For executives running a business, knowledge is stored in information — the verbiage, the numbers, the communications that flow inside a company itself. And information is constantly coming in from external sources. Used optimally, data-based knowledge can help guide day-to-day operations and give strategic direction to a company over the long term.
Jason Burian, vice president of product management at document processing firm KnowledgeLake, told PYMNTS that it can be difficult to make sense of the deluge of information that comes in documents and other formats. The pandemic and the work-from-home shift caught many companies off guard, said Burian.
“They had to really accelerate some of their digital transformations,” he said. “We’re used to storing invoices and paper, and nobody’s in the office to access those filing cabinets.”
Firms have been faced with what he termed a “glut” of data that are not aggregated.
Earlier this month, KnowledgeLake said it formed a strategic partnership with ibml, a global provider of intelligent information capture solutions. Under the terms of the pact, KnowledgeLake and ibml will collaborate on product development, marketing and sales initiatives, focusing on helping corporate clients modernize their data capture and extraction activities as they automate back-end functions, such as accounts payable (AP) and accounts receivable (AR).
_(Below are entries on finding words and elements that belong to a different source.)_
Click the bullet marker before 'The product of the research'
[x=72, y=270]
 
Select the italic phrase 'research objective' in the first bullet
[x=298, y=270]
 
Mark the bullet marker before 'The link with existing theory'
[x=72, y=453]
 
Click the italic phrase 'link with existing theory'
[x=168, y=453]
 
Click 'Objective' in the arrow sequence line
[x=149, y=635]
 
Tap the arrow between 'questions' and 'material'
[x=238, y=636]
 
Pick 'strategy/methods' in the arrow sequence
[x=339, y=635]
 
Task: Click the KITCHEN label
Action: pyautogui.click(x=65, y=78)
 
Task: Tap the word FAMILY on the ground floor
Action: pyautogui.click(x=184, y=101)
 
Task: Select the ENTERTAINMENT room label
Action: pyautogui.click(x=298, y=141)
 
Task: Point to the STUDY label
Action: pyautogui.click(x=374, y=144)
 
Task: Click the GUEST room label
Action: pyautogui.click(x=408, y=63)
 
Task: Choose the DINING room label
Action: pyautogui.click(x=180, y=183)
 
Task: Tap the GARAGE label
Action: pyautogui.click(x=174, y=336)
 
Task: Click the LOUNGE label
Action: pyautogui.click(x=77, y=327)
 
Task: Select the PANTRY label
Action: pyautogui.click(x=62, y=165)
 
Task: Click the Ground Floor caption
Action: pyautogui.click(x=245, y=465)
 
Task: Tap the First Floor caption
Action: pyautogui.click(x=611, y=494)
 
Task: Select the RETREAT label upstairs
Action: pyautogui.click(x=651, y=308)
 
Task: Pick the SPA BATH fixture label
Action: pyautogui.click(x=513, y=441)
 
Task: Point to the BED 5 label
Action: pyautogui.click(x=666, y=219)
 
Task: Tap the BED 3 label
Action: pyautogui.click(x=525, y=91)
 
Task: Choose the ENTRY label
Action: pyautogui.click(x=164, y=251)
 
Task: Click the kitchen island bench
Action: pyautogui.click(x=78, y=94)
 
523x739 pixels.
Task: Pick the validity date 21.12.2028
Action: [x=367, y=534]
Grappling With Information
Burian said the announcement spotlights some of the issues that confront enterprises grappling with the constant flow of information: They need to be able to extract the most important facts and data out of a document to be deployed in the cloud. Moving to the cloud, he said, can eliminate the costs and complexity around implementations.
“The modern software landscape has been changed with the introduction of vendors like Zendesk and HubSpot and NetSuite,” he said. “They really changed the perception of software — it doesn’t have to take six months [for an implementation]. It doesn’t have to require 40 servers, and cloud software really can solve these problems better and faster.”
Burian noted that data extraction is useful only if it can put data to use in a way that makes sense. He pointed to AP, where challenges are especially acute in manufacturing and retail.
The variety of content that they get from a large number of vendors can be significant, he said. Not every vendor’s content sent looks the same, and information/data can be varied in length and format. Firms that don’t rely on modern technology like machine learning or neural networks can struggle with organizing that data.
“With previous versions of software, you would teach the system or develop the rules, and it worked for that point in time,” said Burian. “But organizations change. They change week to week and month to month, new vendors and new data points. The systems need to be able to grow, learn and change with the organization and not require reworking.”
Integration is also important, he added. AP systems need to be able to extract, store and then transmit data across different workflows within an organization.
Drilling down into the nature of the data itself, he said, about 20 percent of that information within an organization is structured — it exists in databases, lines of business and enterprise resource planning (ERP) systems.
“It’s the invoice, it’s the transactional data, the payment data, those kinds of things,” he said. “That information is ‘easy’ to get to because it’s rational, and you can ask that data questions.”
The remaining 80 percent of data comes in an unstructured format, originating outside a firm and arriving to the enterprise in varied ways.
Thus, a chief technology officer may know quite well how many invoices she paid within the past 60 days; she may not know with any clarity how many she will need to pay in the next 60 days. The data that would be needed to say with certainty is unstructured and floating around in different departments, in emails, paper documents and other places.
The cloud, and advanced technologies, he said, can help companies collect, synthesize and use both structured and unstructured data in ways that can improve operations, benchmark their performance against other companies, and reduce manual workflows. Moving to the cloud and automation makes it easier to capture operational efficiencies that need not be time consuming or expensive to achieve.
“Humans have many better things to do in their workday than type data into an ERP system,” remarked Burian.